# Talk:Totality assertion

## Why I somewhat rudely deleted the whole page and redirected to something I wrote previously

I found the previous version of this troubling, mainly just because it was confusing, but also because I'm not sure what a page on "totality assertion" is supposed to contain. I redirected to my summary at %total; that summary is brief and should be expanded (especially with examples). But when a sentence needs to be bullet-pointed, I think it's either saying way too much for one sentence or way too little for us to understand! I propose that we have a page about metatheorem that discusses why you'd like to make a %total declaration and what it means for metatheory, and a page about %total (still needs work obviously) that explains how you do it and specifically what it means in terms of logic programming.

In case you disagree and recreate this, specifically:

• there are no infinite-sized terms; if we have a LF term then it is of finite size.
• Though a %total does prove it's "always possible to derive an object.." it is stronger than that: Twelf's logic program search procedure will always succeed.
• It's critical for correctness that the inputs are ground, and the outputs are also guaranteed to be ground.
• There may be no inputs or no outputs (or neither), so using the word "some" might be misleading (it can be read as "exists")
• I'd say (defined by %worlds consisting of zero or more %blocks), since that's all that worlds are.
— Tom 7 10:20, 9 March 2007 (EST)

### Original

A totality assertion states the following:

• Given one or more LF type families indexed by some number of objects
• If some of those indices are treated as inputs and some are treated as outputs (as defined by a %mode for each family)
• If the relevant part of the LF context is formed in a certain way (defined by %worlds and zero or more blocks)
• Then given terms for each of the indices treated as inputs, it is always possible to derive an object of any one of the type families, which means that it is possible to construct an object for each of the output types.
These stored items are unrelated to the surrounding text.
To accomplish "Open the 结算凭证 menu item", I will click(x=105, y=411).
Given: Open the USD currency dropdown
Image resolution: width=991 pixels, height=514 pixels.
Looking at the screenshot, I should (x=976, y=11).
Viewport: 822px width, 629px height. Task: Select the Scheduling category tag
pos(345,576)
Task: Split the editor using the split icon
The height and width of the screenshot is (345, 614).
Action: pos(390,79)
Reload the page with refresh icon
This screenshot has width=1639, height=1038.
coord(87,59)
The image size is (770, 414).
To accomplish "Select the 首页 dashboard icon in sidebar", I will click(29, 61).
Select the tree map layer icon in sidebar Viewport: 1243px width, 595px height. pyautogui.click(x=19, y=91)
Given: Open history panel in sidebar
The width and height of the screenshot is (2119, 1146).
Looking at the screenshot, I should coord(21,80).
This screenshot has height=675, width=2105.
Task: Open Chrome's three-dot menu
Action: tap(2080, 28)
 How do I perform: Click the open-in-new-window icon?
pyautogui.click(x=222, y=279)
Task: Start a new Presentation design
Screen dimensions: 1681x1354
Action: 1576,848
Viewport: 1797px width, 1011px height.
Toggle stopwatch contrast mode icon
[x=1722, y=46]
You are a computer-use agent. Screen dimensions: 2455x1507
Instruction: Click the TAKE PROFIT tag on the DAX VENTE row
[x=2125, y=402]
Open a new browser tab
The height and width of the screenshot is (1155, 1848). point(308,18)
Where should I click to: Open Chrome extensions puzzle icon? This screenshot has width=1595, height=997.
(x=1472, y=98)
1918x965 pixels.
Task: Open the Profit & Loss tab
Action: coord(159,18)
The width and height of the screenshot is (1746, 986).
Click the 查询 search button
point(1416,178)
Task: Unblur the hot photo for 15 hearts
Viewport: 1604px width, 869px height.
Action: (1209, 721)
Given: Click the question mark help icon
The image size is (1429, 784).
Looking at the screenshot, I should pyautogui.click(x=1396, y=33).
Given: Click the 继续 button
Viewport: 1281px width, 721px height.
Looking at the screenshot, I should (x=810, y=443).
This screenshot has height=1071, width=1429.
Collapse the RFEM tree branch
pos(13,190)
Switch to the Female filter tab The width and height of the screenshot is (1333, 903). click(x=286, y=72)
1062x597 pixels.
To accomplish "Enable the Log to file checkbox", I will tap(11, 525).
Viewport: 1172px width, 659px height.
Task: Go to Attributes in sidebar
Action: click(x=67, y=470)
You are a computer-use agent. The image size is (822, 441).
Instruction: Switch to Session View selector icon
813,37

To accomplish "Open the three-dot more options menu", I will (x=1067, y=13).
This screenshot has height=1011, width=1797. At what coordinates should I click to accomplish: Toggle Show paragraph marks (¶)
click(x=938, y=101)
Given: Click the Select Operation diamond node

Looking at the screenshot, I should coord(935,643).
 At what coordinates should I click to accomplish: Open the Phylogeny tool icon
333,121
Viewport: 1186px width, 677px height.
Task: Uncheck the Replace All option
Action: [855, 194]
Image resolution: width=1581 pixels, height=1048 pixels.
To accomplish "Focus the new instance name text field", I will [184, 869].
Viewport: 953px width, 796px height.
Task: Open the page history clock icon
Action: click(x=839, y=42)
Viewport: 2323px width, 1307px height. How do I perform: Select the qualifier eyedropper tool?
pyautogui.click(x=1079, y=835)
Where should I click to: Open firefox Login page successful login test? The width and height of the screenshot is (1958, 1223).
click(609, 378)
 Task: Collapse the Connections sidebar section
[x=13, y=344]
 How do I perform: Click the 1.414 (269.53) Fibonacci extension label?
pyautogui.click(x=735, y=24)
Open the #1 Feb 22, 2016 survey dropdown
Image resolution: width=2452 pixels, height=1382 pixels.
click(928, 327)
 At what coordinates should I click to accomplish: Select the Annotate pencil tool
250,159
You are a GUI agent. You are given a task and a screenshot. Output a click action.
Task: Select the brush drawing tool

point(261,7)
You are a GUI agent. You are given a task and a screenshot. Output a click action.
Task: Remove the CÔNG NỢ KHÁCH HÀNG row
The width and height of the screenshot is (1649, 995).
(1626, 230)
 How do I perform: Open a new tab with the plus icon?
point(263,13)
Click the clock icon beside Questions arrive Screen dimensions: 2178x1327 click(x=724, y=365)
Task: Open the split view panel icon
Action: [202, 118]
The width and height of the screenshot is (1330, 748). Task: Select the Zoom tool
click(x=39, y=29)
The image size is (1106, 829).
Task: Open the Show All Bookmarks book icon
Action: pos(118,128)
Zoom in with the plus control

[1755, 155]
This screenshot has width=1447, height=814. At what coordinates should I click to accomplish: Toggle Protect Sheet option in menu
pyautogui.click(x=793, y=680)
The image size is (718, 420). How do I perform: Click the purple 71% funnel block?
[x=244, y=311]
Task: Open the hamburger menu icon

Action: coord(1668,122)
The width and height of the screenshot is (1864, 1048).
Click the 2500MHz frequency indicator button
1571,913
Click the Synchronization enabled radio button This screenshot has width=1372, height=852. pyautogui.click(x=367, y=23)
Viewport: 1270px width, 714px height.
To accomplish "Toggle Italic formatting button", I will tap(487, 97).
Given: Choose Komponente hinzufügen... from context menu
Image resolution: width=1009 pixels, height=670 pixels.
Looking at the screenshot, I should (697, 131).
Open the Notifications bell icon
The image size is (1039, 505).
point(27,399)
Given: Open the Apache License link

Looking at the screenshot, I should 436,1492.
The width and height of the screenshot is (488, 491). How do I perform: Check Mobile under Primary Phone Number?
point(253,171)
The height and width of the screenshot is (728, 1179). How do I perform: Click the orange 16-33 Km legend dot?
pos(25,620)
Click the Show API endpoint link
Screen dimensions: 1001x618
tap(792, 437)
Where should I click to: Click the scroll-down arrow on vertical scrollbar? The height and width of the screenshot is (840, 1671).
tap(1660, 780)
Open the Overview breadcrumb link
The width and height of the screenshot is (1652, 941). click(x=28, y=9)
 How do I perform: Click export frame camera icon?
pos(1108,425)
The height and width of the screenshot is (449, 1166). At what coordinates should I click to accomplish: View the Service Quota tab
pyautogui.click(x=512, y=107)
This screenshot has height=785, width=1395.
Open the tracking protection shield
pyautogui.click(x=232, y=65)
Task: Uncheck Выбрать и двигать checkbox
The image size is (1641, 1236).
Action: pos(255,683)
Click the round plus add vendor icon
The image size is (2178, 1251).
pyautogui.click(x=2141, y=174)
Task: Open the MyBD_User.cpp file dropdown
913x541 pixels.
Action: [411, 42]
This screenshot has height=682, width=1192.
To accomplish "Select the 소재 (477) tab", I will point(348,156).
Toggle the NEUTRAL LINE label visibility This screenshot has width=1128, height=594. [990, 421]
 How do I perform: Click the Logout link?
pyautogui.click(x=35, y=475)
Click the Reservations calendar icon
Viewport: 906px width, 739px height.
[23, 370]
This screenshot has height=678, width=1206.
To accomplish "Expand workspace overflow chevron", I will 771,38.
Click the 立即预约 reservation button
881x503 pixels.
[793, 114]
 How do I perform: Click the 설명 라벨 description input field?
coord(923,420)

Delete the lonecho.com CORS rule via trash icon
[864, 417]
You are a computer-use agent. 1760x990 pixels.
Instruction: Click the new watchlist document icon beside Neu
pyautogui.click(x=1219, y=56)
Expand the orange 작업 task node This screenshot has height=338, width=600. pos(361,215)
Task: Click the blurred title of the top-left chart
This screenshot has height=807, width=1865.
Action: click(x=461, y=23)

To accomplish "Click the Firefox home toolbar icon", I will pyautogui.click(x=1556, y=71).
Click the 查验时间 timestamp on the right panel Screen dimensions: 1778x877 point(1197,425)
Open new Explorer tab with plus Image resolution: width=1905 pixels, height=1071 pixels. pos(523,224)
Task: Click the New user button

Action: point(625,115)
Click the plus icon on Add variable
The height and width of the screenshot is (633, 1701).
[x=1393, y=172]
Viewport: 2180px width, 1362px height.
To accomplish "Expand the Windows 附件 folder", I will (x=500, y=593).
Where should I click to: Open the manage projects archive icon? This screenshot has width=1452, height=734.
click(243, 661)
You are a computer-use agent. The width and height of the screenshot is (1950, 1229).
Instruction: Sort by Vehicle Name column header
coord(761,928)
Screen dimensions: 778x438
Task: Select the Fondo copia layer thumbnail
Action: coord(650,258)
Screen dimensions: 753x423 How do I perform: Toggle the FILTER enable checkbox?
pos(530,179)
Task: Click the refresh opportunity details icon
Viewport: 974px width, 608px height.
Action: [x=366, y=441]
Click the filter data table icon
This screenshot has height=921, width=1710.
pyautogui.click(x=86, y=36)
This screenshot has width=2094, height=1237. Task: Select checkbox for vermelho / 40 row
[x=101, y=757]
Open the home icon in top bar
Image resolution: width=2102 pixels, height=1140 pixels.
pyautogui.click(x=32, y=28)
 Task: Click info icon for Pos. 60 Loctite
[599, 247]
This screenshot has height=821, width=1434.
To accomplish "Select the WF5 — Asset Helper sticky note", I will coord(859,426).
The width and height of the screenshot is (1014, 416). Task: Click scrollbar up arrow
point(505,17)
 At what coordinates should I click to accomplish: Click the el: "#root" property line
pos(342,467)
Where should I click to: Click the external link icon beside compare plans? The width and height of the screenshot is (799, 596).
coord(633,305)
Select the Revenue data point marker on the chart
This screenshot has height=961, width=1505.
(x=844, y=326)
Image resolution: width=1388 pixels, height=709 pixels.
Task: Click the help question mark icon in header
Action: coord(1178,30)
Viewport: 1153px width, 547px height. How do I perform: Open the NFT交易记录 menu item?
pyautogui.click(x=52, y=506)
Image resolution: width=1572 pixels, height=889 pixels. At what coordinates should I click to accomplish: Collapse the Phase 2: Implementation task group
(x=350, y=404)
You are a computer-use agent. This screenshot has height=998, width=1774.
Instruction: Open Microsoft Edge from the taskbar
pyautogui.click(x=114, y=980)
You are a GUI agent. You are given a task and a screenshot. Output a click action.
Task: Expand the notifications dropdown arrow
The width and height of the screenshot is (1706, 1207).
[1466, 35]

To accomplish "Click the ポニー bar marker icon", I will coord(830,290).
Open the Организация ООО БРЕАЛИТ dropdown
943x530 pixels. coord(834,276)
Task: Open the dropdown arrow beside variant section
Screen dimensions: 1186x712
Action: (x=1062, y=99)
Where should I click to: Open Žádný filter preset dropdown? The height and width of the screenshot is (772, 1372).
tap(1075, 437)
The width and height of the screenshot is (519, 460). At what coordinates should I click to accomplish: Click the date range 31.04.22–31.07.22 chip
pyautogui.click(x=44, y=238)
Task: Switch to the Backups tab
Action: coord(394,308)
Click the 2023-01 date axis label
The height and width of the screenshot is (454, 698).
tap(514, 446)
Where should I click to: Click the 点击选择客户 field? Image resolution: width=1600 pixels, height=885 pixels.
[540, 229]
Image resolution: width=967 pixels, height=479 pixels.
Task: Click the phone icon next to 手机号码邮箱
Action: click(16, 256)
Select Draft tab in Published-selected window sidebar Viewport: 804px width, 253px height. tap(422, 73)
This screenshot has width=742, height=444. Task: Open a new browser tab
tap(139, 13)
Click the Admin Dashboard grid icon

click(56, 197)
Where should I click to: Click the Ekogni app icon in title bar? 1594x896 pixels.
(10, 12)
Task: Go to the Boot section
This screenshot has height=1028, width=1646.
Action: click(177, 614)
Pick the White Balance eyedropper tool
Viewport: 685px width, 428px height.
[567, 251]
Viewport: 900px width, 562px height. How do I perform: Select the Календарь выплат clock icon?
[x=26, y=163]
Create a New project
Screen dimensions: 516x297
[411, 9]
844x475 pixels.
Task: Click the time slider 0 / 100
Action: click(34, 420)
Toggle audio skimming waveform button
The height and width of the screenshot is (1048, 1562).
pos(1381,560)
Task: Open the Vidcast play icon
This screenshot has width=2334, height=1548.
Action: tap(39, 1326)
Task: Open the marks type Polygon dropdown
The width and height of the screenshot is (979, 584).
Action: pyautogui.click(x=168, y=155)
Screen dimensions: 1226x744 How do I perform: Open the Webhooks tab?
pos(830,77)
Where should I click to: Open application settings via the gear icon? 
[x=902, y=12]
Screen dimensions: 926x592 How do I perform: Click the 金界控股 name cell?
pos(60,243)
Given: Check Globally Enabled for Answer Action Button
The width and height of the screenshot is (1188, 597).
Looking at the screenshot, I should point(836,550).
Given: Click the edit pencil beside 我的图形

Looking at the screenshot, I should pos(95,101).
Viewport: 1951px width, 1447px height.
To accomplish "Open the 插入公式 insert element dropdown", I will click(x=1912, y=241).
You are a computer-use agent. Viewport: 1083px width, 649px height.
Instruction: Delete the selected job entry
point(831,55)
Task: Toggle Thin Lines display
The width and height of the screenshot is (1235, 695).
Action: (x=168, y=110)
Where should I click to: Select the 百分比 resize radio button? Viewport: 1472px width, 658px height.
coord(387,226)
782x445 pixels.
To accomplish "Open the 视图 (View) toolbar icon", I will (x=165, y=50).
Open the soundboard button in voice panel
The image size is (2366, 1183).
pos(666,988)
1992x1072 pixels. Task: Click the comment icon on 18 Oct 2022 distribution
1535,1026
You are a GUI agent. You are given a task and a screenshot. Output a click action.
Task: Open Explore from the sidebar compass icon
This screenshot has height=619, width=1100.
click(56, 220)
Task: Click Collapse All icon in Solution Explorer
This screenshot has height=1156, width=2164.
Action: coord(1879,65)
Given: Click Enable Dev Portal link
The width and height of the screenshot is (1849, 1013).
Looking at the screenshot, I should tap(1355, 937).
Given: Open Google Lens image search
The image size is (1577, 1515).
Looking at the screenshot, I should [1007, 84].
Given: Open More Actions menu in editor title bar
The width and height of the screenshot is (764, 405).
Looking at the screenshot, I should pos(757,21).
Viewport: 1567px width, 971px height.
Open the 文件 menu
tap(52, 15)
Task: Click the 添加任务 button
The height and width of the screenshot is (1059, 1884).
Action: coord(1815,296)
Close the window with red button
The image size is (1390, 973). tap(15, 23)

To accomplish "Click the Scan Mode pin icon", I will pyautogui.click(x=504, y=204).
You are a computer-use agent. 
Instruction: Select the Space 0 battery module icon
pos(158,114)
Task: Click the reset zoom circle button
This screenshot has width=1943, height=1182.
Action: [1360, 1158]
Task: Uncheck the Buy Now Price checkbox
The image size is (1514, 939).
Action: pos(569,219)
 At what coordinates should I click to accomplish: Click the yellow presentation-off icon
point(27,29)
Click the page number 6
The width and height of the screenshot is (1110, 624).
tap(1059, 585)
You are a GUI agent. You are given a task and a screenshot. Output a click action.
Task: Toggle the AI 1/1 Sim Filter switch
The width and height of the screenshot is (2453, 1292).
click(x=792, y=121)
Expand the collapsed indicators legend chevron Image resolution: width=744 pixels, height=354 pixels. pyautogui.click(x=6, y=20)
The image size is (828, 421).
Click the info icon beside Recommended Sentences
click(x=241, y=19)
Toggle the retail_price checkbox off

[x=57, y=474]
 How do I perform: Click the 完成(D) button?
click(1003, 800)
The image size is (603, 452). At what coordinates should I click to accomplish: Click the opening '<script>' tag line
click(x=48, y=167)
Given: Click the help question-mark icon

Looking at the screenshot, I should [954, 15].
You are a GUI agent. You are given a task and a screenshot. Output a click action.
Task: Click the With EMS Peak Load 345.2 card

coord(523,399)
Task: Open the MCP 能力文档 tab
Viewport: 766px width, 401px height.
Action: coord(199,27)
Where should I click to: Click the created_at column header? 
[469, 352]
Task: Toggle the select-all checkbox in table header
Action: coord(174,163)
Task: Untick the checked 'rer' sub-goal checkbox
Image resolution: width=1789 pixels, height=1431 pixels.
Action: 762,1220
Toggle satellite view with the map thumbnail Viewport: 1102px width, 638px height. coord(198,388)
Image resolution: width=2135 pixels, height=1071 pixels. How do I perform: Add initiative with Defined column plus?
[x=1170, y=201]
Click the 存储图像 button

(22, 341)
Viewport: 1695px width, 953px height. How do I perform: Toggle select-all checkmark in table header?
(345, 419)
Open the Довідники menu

Furthermore, based on an induction metric (defined by %total), this term has finite size.

If a type family is indexed by judgments, then a totality assertion proves the metatheorem that for all proof terms witnessing the truth of inputs, there exist proof terms witnessing the truth of each of the outputs; therefore, the totality assertion can be seen as the statement of a theorem that has the form AB for some sets of propositions A and B.